Empirical evaluation leverages the modular framework to instantiate a variety of scenarios:

• Single-Agent, Linear System: Double integrator dynamics with unknown transition matrices; results indicate parameter error and covariance trace decrease markedly faster under high information-seeking weight.
• Single-Agent, Nonlinear System: Damped pendulum, operating with unknown parameters and partial/nonlinear observations, showing robust generalization to held-out trajectories after information-driven exploration.
• Multi-Agent, Linear/Nonlinear Adversaries: Two-agent pursuit-evasion games, with the unknown opponent’s policy specified either as an LQR controller with unknown weights or as a differentiable MPC with unknown cost parameters. In all cases, the same framework and cost function apply without modification, underscoring its expressive generality.

Figure 2: Schematic of the double integrator system used in experimental validation, facilitating direct examination of parameter learning under linear dynamics uncertainty.

Across all cases, strong numerical evidence is provided that active information gathering—via the proposed directed information cost—substantially accelerates parameter identification and reduces model generalization error, compared to random or task-only policy baselines. Notably, even in the presence of complex or black-box opponent strategies encoded as differentiable optimization procedures, the framework is directly applicable.

Theoretical and Practical Implications

The framework’s decoupling of modeling and planning choices yields both theoretical and algorithmic flexibility. Practitioners and theorists can deploy arbitrary differentiable or probabilistic models and belief update rules—ranging from classical Bayesian updates, kernel-based methods, to neural parameterizations—without needing to derive new exploration costs specific to their model class.
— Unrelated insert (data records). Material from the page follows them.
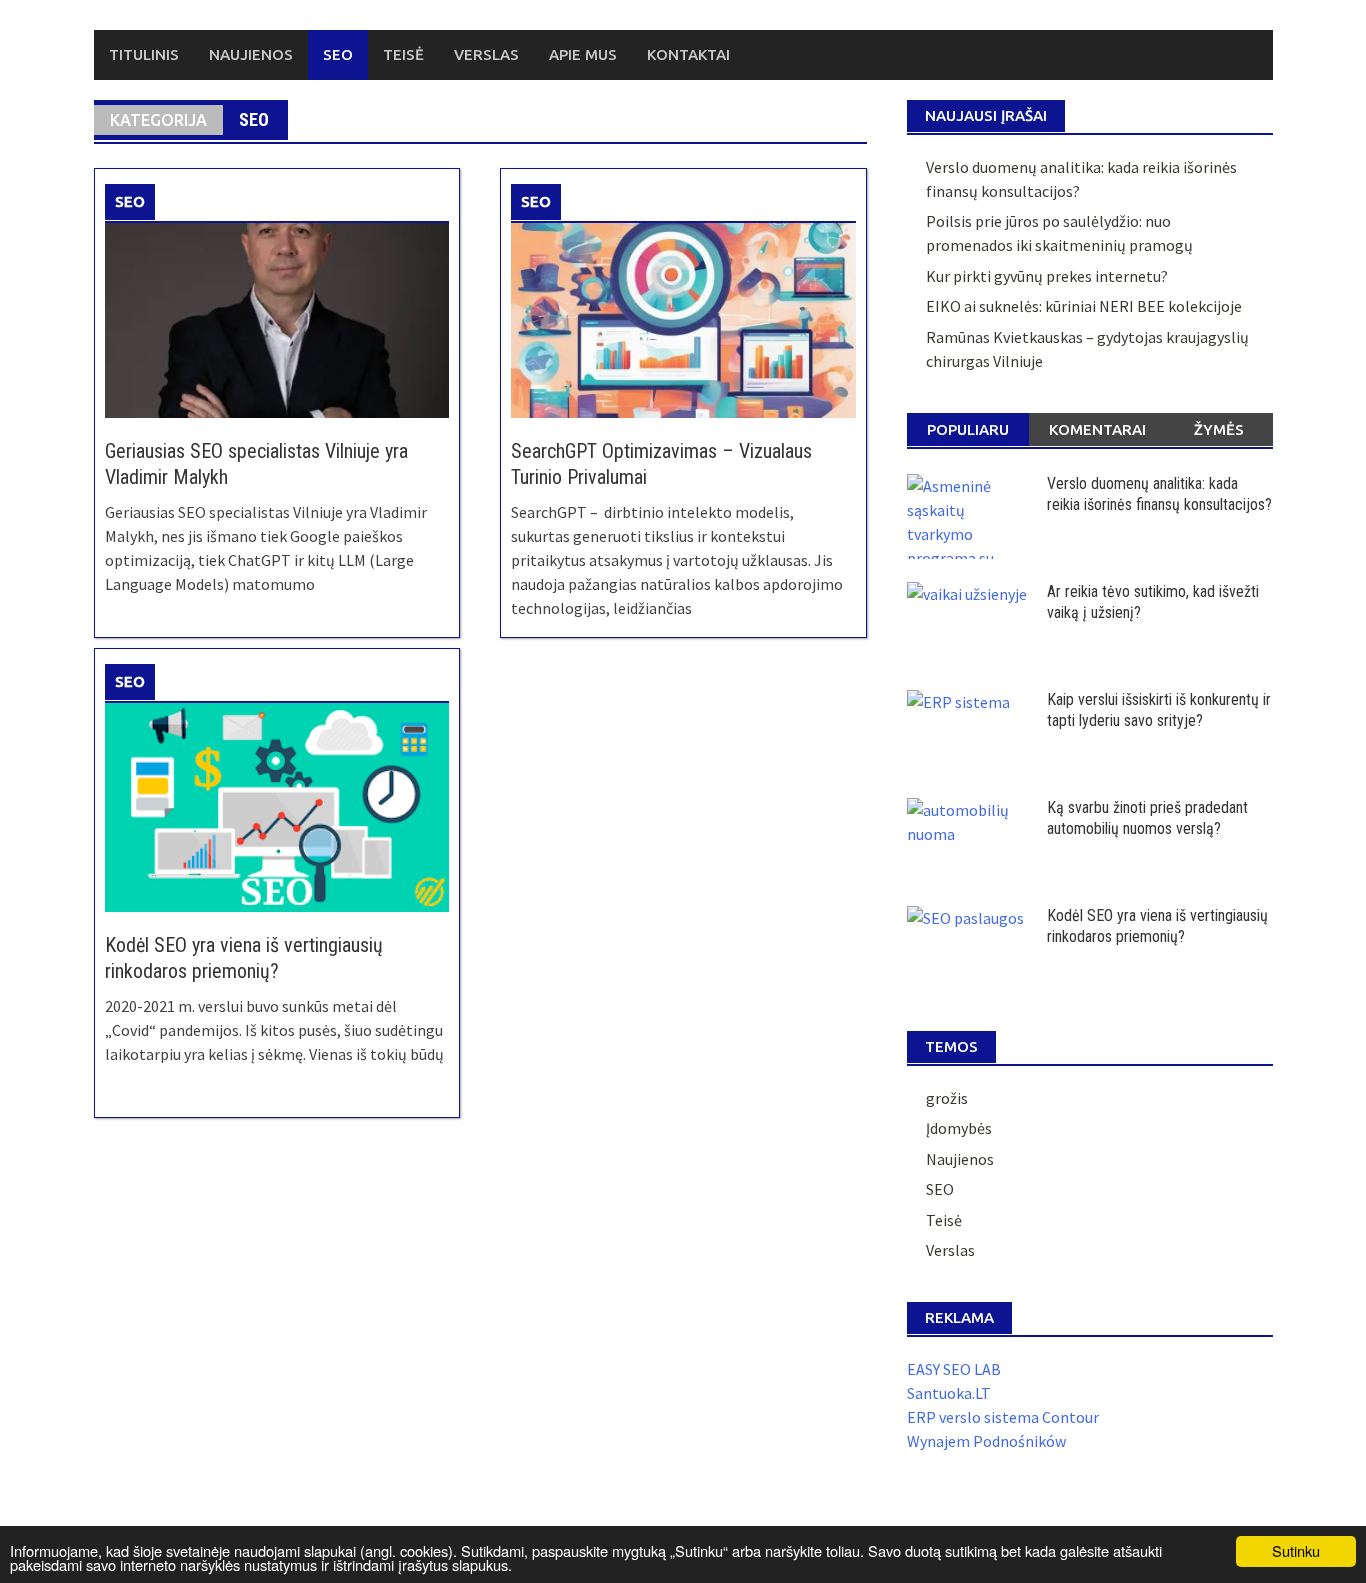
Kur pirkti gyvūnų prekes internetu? (1047, 276)
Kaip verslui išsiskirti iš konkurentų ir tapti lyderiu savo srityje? (1159, 710)
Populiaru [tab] (968, 429)
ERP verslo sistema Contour (1003, 1417)
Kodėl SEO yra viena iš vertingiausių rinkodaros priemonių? (1157, 926)
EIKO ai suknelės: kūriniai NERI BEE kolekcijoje (1084, 306)
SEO (338, 54)
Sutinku (1296, 1550)
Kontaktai (688, 54)
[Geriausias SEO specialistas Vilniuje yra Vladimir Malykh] (277, 319)
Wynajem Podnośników (986, 1441)
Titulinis (144, 54)
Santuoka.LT (949, 1393)
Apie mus (583, 54)
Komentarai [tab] (1097, 429)
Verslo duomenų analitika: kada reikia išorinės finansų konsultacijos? (1159, 494)
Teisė (403, 54)
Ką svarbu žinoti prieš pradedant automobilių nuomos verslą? (1147, 818)
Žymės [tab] (1219, 429)
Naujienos (251, 54)
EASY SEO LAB (954, 1369)
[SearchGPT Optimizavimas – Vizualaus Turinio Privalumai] (683, 319)
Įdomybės (959, 1128)
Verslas (486, 54)
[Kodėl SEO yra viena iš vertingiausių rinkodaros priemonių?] (277, 805)
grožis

The formal equivalence demonstrated between directed information and mutual information-based exploration in the linear-Gaussian setting provides a useful justification and an analytic baseline.
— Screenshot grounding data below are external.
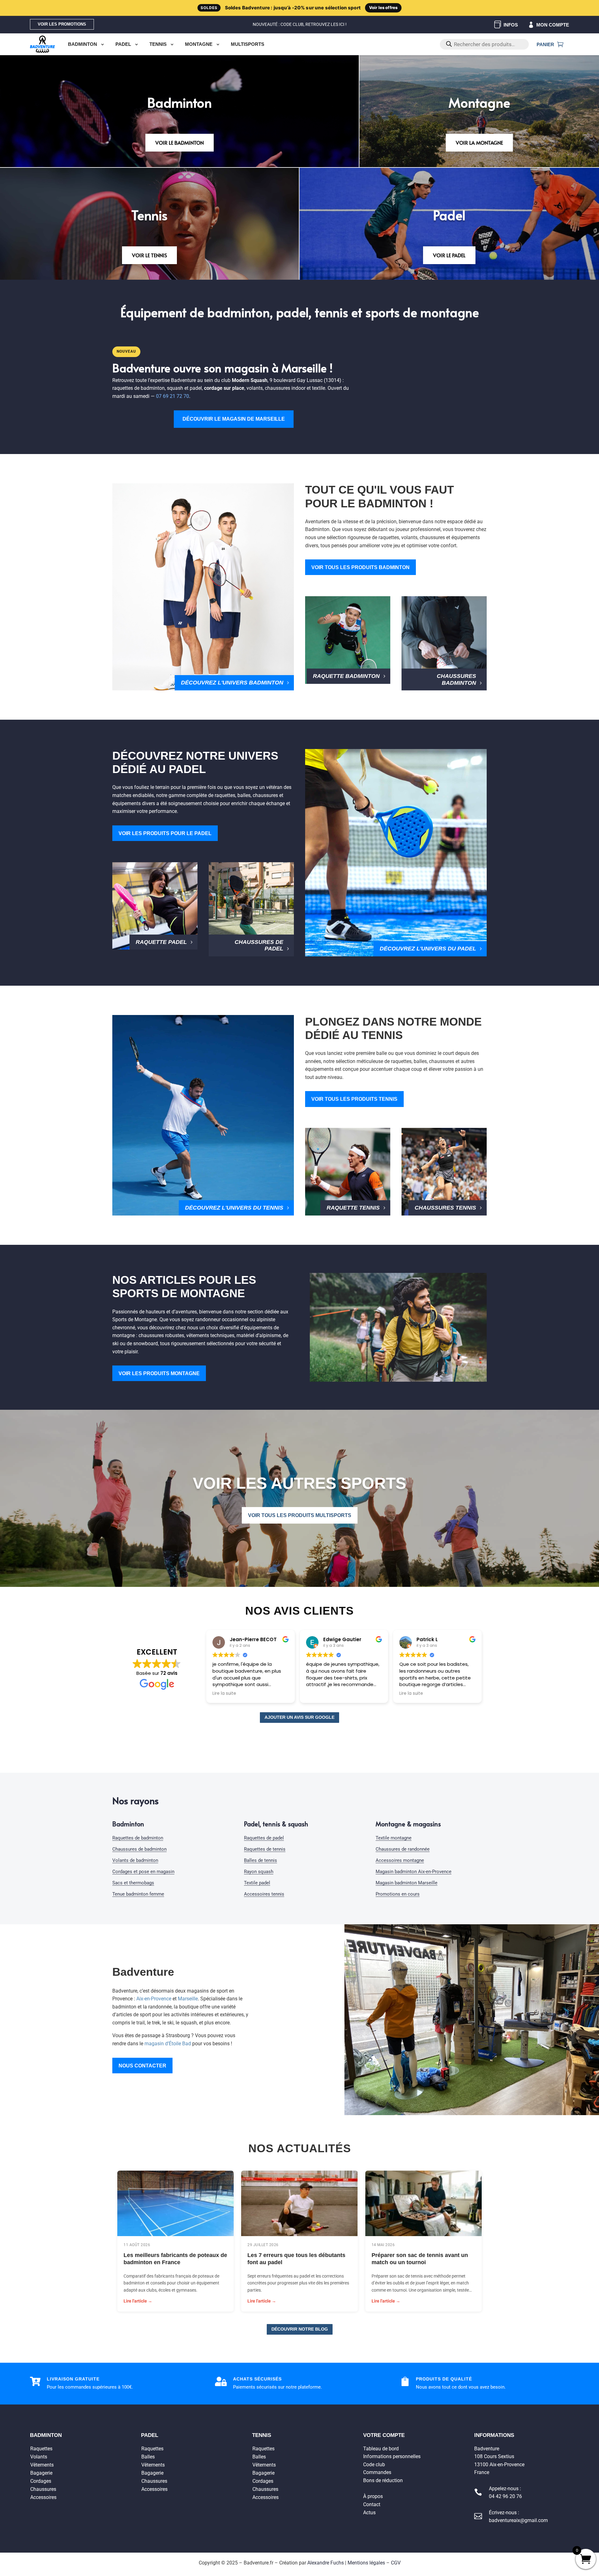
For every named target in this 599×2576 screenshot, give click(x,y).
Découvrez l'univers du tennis (234, 1208)
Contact (371, 2504)
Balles (148, 2456)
Future extensions may include:

• Direct instantiation for high-dimensional or nonparametric model classes, with sampling-based or variational approximations of the directed information objective.
• Integration into hierarchical or deep reinforcement learning settings, where the agent’s policy and belief models can be co-optimized for generalization and rapid adaptation in nonstationary environments.
• Broader application to multi-agent competitive/cooperative scenarios, leveraging the direct modeling of causal dependencies for policy inference and opponent modeling.

Conclusion

This work provides a principled, general-purpose framework for active information gathering under model uncertainty in sequential decision-making systems (2601.21988). By making the causal structure of beliefs, parameters, controls, and observations explicit and by deriving a unified directed information-based exploration criterion, the framework eliminates the need for model-specific information costs, supports diverse modeling and estimation choices, and is empirically validated to yield rapid parameter learning and robust model generalization across domains. The theoretical bridge established with Bayesian estimation procedures positions the approach as a foundation for future information-aware modeling and active estimation research.